Swanson was the only child of a civilian official of the U.S. Army transport service, whose work during Swanson’s childhood took the family to Florida, Texas, and Puerto Rico. While touring the Essanay film studio during a visit to an aunt in Chicago when she was 14 years old, she asked if she could appear in a crowd scene. She enjoyed the work, stayed on as an extra, and was soon playing bit roles in two-reel comedies. Her parents separated in 1916, and she and her mother moved to Hollywood, where Swanson got a job at the Mack Sennett studio.

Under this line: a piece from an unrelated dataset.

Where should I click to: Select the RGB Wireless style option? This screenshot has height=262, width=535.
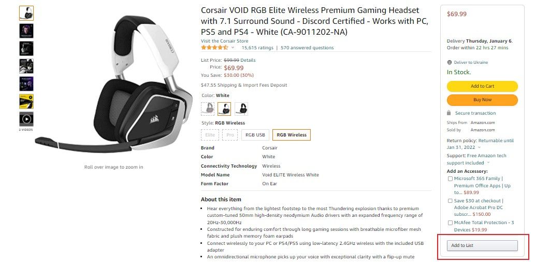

After establishing herself as both a bathing beauty and a comedienne, Swanson was hired by Cecil B. DeMille and achieved stardom in a series of feature films that included Don’t Change Your Husband (1919), Male and Female (1919), Zaza (1923), Bluebeard’s 8th Wife (1923), and Madame Sans-Gêne (1925). She then formed her own production company, making such pictures as Sadie Thompson (1928), Queen Kelly (1929, unfinished), and her first talkie, The Trespasser (1929). She was nominated for the first-ever Academy Award for best actress for Sadie Thompson and received another nomination for The Trespasser. After several lighter vehicles, she tired of the poor scripts available, stopped making films, and started several business ventures outside the motion-picture industry.
In 1950 Swanson made a historic comeback in the highly acclaimed Sunset Boulevard, for which she received her third Oscar nomination. Although she appeared in a few later films, she devoted most of the remainder of her career to television and the theatre. Her autobiography, Swanson on Swanson, was published in 1980.